==== Pagina
Ma siccome non c’è limite al peggio, ora la lista si è ulteriormente
allungata”.
Infatti a distanza di un paio di giorni dalla morte di Halil Güneş l’ennesimo
prigioniero politico curdo era deceduto il 18 dicembre in una maniera che anche
i suoi familiari ritengono “sospetta”.
Ilyas Demir (32 anni, condannato all’ergastolo) si trovava in una cella
d’isolamento (dove, di fatto, i prigionieri sono completamente in balia dei
loro carcerieri) della prigione di tipo T di Bolu. La famiglia non era nemmeno
stata informata direttamente dalla direzione del carcere, ma soltanto dal
muhatar (il rappresentante di quartiere che evidentemente era stato contattato
dalle autorità). E senza che venisse fornita qualche spiegazione sulla cause
dell’improvvisa morte.
Madie Demir ha dichiarato che suo fratello, da quando venne arrestato nel 2013,
era stato rinchiuso in varie prigioni, spesso in isolamento. Inoltre,
nonostante patisse di gravi problemi psicologici, non era mai stato curato.
Aggiungendo che “costringerlo in isolamento in tali condizioni è stato un
crimine in quanto avrebbe dovuto trovarsi all’ospedale per venir curato”.
Un passo indietro.
Quando il 13 dicembre del 1980 il giovanissimo militante del Türkiye Devrimci
Komünist Partisi (Partito Comunista Rivoluzionario della Turchia) Erdal Eren
venne impiccato, la sua vera età (16 anni) venne falsificata dalle autorità
turche per poterlo giustiziare.
========
* _Consegna_
A – Secondo la pagina, in quale carcere era detenuto Ilyas Demir al momento della morte?
B – Converti l'elenco in una lista JSON di stringhe, una per ciascuna riga, omettendo le righe vuote.
La pagina e l'elenco hanno origini distinte.
==== Materiale di lavoro
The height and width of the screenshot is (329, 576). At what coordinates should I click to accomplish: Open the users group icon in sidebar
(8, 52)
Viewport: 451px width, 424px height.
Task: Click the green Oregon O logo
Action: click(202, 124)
========
* _Risposte per punto_
A – Nella prigione di tipo T di Bolu, in una cella d'isolamento.

B –
[
  "The height and width of the screenshot is (329, 576). At what coordinates should I click to accomplish: Open the users group icon in sidebar",
  "(8, 52)",
  "Viewport: 451px width, 424px height.",
  "Task: Click the green Oregon O logo",
  "Action: click(202, 124)"
]